Wien, 11. September 2003 (ÖVP-PK) Beinahe mitleidserregend sei heute der Versuch von SPÖ-Bundesgeschäftsführer Norbert Darabos gewesen, eine Krise in der Regierung herbeizureden, sagte heute, Donnerstag, ÖVP-Generalsekretär Abg.z.NR Dr.
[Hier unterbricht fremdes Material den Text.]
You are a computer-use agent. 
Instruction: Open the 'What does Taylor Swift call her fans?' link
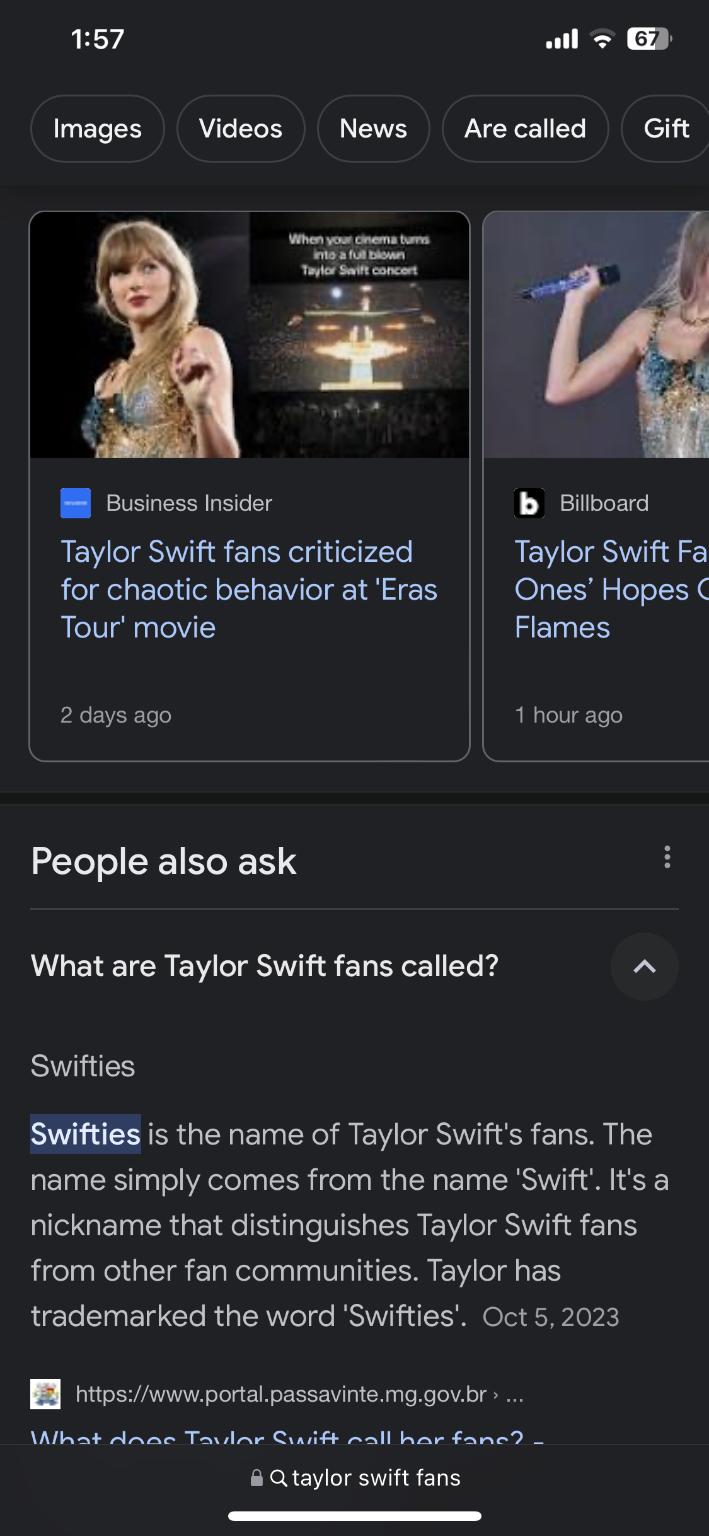[287, 1434]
Reinhold Lopatka. "Auch mit noch so viel 'Trara' wird er es nicht schaffen, die Regierung zu sprengen." Dass in dieser Koalitionsregierung mit gleichberechtigten Partnern hart verhandelt wird, spricht doch nur für den intensiven Einsatz der Regierungsmitglieder für Österreich. ****

Zu den von Darabos präsentierten Umfrageergebnissen zur Privatisierung der Voest verweist Lopatka auf die erst jüngst veröffentlichte Fessel-GfK-Umfrage, wonach beinahe zwei Drittel aller Österreicher (62 Prozent) den Staat für einen schlechten Unternehmer halten. "Wenn Darabos 'glaubt', dass er mit seiner Haltung richtig liege, so können wir 'sicher' sagen, dass wir uns mit der hundertprozentigen Privatisierung der Voest auf dem richtigen Weg bewegen", so Lopatka. Und wenn der Bundesgeschäftsführer schon von "verbocken" spricht, so sei er an die Bocksprünge seines Chefs Gusenbauer erinnert, der noch jüngst meinte, es gebe für ihn keine guten Gründe, Produktionsbetriebe in Staatshand zu halten. Auch Darabos müsse endlich realisieren, dass die Erfolgsstory der Voest erst mit ihrer Privatisierung begonnen hat. "Dieser Weg wird von der Bundesregierung konsequent fortgesetzt", so Lopatka.